In den Haftanstalten aus Beton und Stahl staut sich trotz Ventilatoren die Hitze auf mehr als 40 Grad.

Eine extreme Hitzewelle lastet derzeit auf dem Süden der USA. Das führt unter anderem in den Gefängnissen in Texas zu unmenschlichen Bedingungen. Denn Klimaanlagen gibt es in den Zellen nicht. Mehrere Insassen kollabieren. Andere greifen zu kreativen Mitteln der Abkühlung.

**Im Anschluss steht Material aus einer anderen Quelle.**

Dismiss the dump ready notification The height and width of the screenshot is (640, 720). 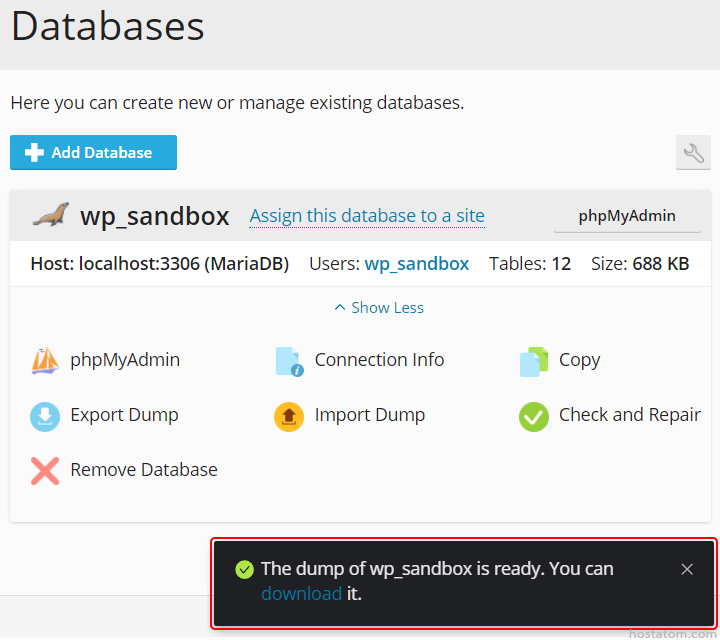tap(687, 569)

Mehr als 50 Millionen Menschen im Süden der USA leiden derzeit unter einer Hitzewelle. Für viele gibt es kein Entrinnen vor den hohen Temperaturen und das gilt besonders für die Gefängnisinsassen im Bundessaat Texas. In den Haftanstalten aus Beton und Stahl staut sich trotz Ventilatoren die Hitze auf mehr als 40 Grad. Nach Aussage von Insassen, entlassenen Strafgefangenen und Familienmitgliedern greifen die Häftlinge zu extremen Mitteln, um die Hitze zu ertragen. Sie verstopfen die Toiletten in ihren Zellen, damit das Wasser überläuft, und legen sich zum Schlafen auf den nassen Boden. Oder sie machen ihre Kleidung nass, um sich abzukühlen.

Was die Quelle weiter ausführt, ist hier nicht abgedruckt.